GIVEN TEXT below:
Beginning in the 1960s we have introduced new viruses and poisons to honeybees every decade. What was once an easy hobby has become terribly difficult.

So long as you can avoid a 'monoculture' you will be fine.

Where I live, we have a very active beekeeping club. Monthly meetings, all summer long we have potlucks at each other's homes, where we perform joint hive inspections. Every new beekeeper has a lot of opportunities to get their hands into hives. I recommend that you find your local club.


----------



## Alice In TX/MO (May 10, 2002)

Native Plant Finder by Zip Code | Garden for Wildlife


Order native plants by zip code to attract local wildlife. Bring some beauty to your garden and help native wildlife to thrive.




gardenforwildlife.com


----------



## Henrykjr (4 mo ago)

Thank you for that resource.......that's a great start!


----------



## Henrykjr (4 mo ago)

ET1 SS said:


> I am a beekeeper.
> 
> Beginning in the 1960s we have introduced new viruses and poisons to honeybees every decade. What was once an easy hobby has become terribly difficult.
> 
> ...


 So does that mean I can establish some type of natural hive and not touch it?

The food forest concept has 9 layers to in varying in height...... from there each layer will have multiple plantings.

I am in touch with my local AG extension office.....that will provide listings of soil correcting plants, co-plantings and then the best items that grow naturally in that soil.

This task is not an easy one for me as I have several considerations going on at the same time.......I need to build the lizard population for mosquito and no-see um control.

Considering the drought that California is going through I am anticipating a huge boom in farming in the SE. This 1.2 acres will be a hybid of a food forest and glamping site.

We will build as much wildlife habitat as we can which trying to grow natural producing food.

Obviously the soil and insects you put on property are the start.

HK


----------



## ET1 SS (Oct 22, 2005)
End of GIVEN TEXT.
RECORDS below:
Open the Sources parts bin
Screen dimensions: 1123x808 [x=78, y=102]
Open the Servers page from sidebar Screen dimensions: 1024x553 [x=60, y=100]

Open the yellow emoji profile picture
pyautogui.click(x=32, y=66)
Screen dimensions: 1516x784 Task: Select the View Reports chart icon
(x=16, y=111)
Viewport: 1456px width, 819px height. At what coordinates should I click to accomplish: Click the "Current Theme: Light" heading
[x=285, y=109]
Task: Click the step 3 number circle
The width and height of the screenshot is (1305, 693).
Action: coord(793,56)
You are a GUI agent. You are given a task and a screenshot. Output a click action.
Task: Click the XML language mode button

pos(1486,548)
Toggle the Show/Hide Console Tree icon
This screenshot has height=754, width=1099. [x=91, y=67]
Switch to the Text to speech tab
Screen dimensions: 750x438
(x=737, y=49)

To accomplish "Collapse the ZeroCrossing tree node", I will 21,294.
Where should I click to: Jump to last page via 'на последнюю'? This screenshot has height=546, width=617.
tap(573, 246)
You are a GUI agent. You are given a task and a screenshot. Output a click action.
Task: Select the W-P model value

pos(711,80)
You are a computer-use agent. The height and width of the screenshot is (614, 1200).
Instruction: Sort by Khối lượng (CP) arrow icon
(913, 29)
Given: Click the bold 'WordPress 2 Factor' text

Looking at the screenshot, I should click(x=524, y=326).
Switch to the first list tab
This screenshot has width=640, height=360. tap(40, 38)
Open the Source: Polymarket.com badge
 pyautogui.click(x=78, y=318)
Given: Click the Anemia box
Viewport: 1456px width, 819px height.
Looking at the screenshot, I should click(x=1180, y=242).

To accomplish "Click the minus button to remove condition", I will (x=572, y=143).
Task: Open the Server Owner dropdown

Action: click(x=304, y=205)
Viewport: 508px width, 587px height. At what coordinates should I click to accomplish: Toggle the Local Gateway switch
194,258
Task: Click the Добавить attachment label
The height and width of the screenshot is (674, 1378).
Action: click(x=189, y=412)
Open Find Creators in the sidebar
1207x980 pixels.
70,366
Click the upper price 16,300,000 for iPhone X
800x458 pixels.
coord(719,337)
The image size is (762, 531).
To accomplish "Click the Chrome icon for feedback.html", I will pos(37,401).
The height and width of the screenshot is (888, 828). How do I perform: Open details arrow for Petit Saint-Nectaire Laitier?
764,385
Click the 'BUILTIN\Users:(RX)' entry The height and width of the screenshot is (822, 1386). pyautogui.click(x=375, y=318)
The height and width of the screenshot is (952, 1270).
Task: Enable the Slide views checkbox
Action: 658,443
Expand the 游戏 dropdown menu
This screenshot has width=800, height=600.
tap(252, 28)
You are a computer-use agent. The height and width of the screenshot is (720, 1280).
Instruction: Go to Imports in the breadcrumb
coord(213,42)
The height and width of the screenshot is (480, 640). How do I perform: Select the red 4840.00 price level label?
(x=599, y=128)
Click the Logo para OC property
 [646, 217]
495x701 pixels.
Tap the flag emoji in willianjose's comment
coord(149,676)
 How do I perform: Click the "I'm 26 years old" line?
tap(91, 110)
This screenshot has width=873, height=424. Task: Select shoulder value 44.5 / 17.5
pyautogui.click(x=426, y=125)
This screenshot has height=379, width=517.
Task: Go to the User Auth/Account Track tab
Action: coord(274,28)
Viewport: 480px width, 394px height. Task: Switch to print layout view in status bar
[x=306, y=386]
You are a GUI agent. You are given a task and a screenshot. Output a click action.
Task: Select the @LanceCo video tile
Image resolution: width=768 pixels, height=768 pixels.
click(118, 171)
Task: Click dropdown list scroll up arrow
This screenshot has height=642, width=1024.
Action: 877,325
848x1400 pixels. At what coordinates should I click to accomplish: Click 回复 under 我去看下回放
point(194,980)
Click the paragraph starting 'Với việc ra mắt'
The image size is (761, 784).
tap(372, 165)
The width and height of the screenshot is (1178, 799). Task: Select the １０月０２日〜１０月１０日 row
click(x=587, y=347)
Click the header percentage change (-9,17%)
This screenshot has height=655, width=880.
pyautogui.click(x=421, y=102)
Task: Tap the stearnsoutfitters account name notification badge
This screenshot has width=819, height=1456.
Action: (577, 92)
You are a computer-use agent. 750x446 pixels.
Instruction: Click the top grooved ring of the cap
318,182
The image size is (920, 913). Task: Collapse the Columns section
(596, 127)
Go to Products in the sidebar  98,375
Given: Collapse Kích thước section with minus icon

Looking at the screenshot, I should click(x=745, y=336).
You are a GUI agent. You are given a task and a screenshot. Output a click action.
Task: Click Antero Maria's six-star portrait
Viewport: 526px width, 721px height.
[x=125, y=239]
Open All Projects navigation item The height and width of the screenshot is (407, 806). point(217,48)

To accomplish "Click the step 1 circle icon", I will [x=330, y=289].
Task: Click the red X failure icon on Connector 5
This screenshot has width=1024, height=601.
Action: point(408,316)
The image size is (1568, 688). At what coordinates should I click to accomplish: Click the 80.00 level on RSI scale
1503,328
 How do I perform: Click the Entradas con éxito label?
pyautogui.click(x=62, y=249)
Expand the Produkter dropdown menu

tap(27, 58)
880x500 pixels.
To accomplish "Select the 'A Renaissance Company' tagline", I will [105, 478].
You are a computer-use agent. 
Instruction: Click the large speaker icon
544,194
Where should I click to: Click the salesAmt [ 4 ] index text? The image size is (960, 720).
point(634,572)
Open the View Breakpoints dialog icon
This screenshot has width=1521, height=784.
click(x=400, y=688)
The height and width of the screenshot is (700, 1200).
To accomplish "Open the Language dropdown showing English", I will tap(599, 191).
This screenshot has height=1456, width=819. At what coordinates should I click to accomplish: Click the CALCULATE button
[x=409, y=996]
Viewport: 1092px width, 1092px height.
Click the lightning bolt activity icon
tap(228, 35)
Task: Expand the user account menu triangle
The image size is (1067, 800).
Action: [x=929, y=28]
End of RECORDS.
> [THINGS TO DO]
- A) In the forum thread, what does the poster who is building a food forest say the lizard population is needed for?
- B) Reproduce the passage of the forum thread that opens with the words containing "Considering the drought" and closes with "and glamping site.".

> [ANSWERS TO THE TASKS]
- A) Mosquito and no-see-um control.

- B)
Considering the drought that California is going through I am anticipating a huge boom in farming in the SE. This 1.2 acres will be a hybid of a food forest and glamping site.